Was das geplante Tagescafé betrifft, hätten sich einige Gemeinderatsmitglieder wie Harald Stanke (FWG) und Engelfried Beilhack (CSU) sogar noch mehr vorstellen können. Schließlich gibt es für den einzigen Gasthof im Dorf, den Huberwirt, bereits Abriss- und Neubaupläne – ausschließlich mit Wohnungen.

Architekt Wegmann bremste die Euphorie. Das Tagescafé sei in erster Linie für die Kundschaft des Unternehmens gedacht und soll den Besuch bei den Marstaller-Werkstätten und im neuen Laden zum Erlebnis abrunden. Zwar stecke darin durchaus Potenzial. Aber: „Es muss sich zeigen, inwieweit das öffentlich nutzbar ist.“ Eine „Riesenwirtschaft“ werde an dieser Stelle aber nicht funktionieren.

Der Gemeinderat will dem Projekt den Weg freimachen: Mit einstimmigem Beschluss leitete das Gremium eine Einbeziehungssatzung ein, die dafür Baurecht im Außenbereich schaffen soll.

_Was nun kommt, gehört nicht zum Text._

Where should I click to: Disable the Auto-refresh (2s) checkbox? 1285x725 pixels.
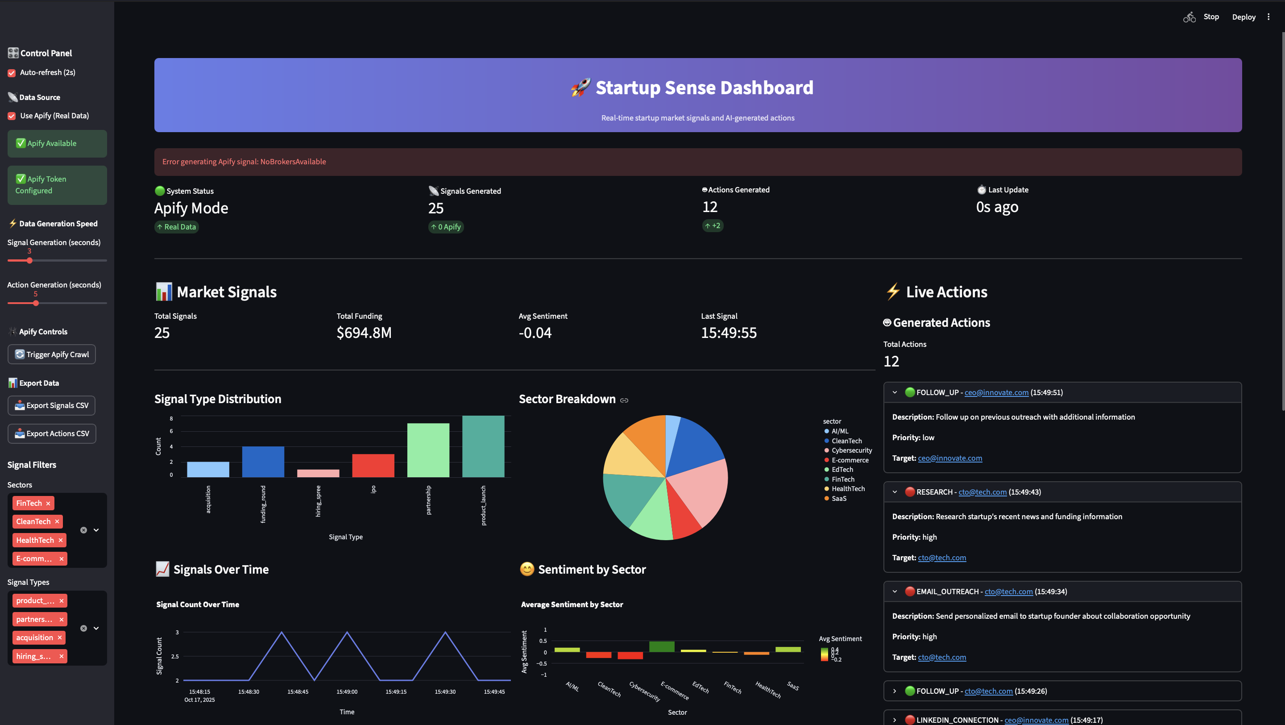(x=11, y=73)
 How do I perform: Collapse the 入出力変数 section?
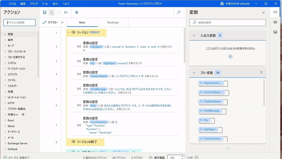pyautogui.click(x=194, y=35)
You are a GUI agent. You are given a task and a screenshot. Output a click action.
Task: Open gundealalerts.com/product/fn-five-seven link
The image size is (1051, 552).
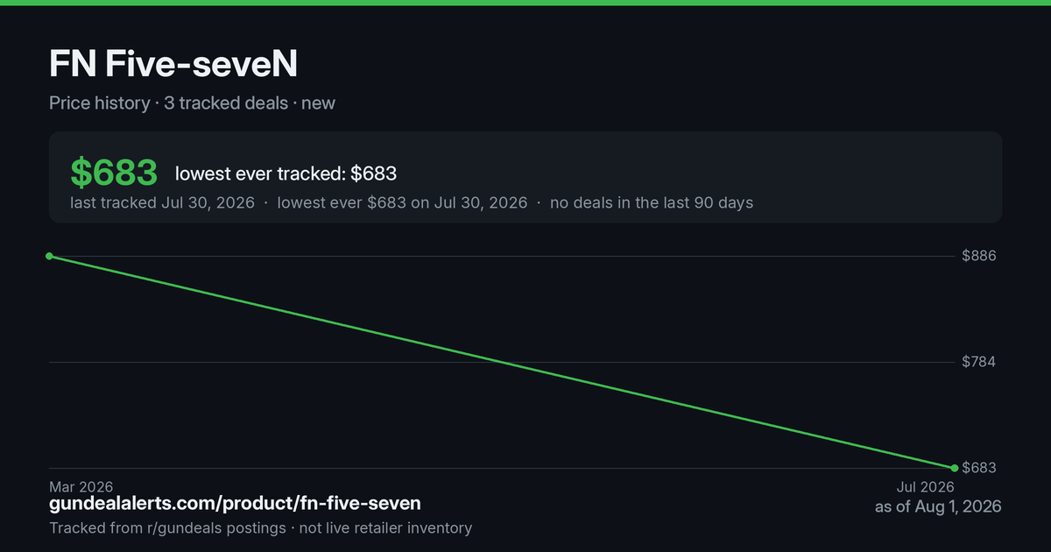235,503
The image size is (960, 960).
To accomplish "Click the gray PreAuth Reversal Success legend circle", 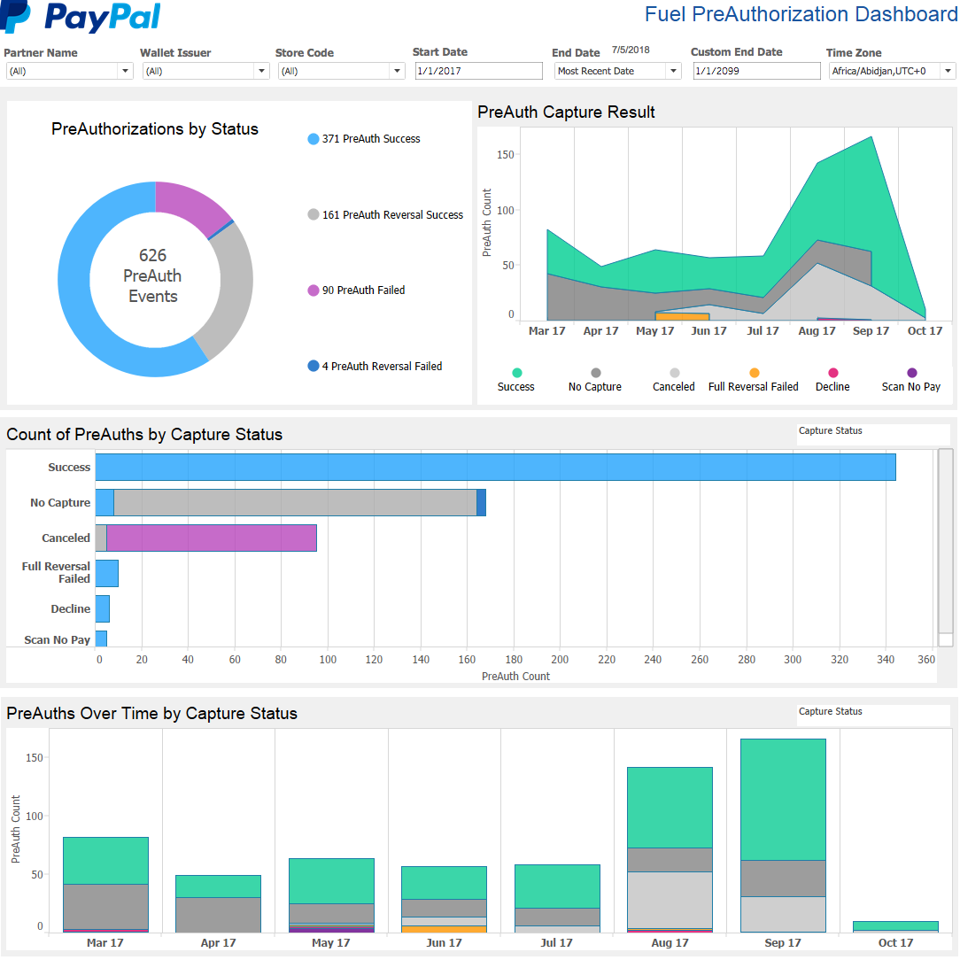I will click(x=314, y=214).
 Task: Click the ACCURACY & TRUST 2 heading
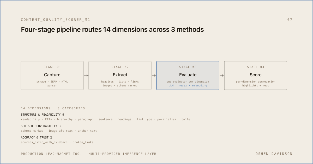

Die Nachfragen von Peter Huber und Adolf Schwarzer (beide CSU), weshalb das hier im Gegensatz etwa zu Bernloh möglich sei, konnte Cindy Scharein vom Bauamt beantworten: Weil Osterwarngau im Gegensatz zu Bernloh, das mit einer Außenbereichssatzung belegt ist, baurechtlich einen im Zusammenhang bebauten Ortsteil bilde. Der Innenbereich kann damit um angrenzende Flächen erweitert werden. „Das sind komplett andere planungsrechtliche Themen“, betonte Scharein.